Of course, the worst part is that the rose in place of the I, which ties into the verse itself, is often skipped when reading across. Of course, with the second reading, the meaning is clear, but it will still confuse you for a moment.
Yo Dawg, I Heard You Like Shirts
Wearing a shirt that tells people when you're due isn't the worst idea for pregnant mothers. It would, at the very least, cut down on answering the same question over and over again. On the other hand, this shirt sucks since it's a shirt of someone wearing a shirt, and it has “due in July” featured twice on the shirt.
It's like it's an advertisement for the shirt the other woman is wearing. The worst part is this isn't a bad design – if it was just the shirt saying “due in July,” then that would be fine, but it has too much extra.
These Socks Were Built for Walking
The dead are always walking in this famous AMC show, and now you can join them with a pair of socks that give you Rick Grimes to wear whenever you're out and about. Ah, but you see, the thing about socks is they're designed to be stretched over the feet and calves of the wearer.

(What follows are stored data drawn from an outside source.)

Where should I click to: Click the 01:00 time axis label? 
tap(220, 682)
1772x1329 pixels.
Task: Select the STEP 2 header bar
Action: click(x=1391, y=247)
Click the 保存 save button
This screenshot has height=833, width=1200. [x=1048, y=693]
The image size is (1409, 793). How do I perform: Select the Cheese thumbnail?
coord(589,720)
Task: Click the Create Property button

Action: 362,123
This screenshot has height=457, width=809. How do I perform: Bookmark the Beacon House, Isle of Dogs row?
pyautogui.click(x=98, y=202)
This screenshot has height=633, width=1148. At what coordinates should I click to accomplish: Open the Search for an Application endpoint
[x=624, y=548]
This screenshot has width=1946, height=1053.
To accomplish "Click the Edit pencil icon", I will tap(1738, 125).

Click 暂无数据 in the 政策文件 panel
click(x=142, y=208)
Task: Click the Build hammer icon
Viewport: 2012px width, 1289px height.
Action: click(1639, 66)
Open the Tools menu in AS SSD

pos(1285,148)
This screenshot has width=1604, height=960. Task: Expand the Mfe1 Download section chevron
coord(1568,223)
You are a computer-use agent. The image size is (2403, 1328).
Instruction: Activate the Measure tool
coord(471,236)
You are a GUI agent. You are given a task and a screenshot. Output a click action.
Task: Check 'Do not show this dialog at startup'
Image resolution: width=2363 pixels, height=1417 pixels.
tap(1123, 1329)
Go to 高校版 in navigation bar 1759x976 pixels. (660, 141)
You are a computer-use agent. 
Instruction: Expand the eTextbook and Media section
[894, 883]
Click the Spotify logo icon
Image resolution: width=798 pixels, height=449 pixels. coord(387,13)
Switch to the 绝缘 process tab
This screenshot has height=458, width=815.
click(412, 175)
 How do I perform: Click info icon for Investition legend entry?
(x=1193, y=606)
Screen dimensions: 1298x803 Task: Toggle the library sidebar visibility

So, instead of the cool-under-pressure Rick Grimes, we instead get the cock-eyed, wandering face of his long-lost family member, Nick. Big fans of "The Walking Dead" will get a pretty good laugh out of these socks, but they're sure to get some weird looks.
This Raises Far Too Many Questions
Now hold on just a minute. If a baby was wearing this design, that would be acceptable. It would even be the kind of gift that would kill at a baby shower. HOWEVER, the fact that what appears to be worn by a child around the age of ten adds a couple of very interesting details and questions.
For instance, where is "there"? And perhaps the most important question: why is there poop there? Child, you don't get to order me around. If you're old enough to wear that shirt, there's only one person who will be cleaning up your poop.
The Kind of Shirt to Keep at Home
If you're a party animal, then this shirt is for you. Throw it on for a lazy day at home, a gathering with friends, or a day at the beach, and enjoy your free time. The workweek might not be the best time to wear it since it paints you as a bit of a slacker and has a pretty bad design.
Separating “Week” and “End” makes a little bit of sense, but chopping the “R” off of “Never” is a bit silly and makes the shirt look low-effort. Yet, despite these shortcomings, one cannot deny the comfort exuded by this apparel, beckoning wearers with its inviting coziness and appealing aesthetic.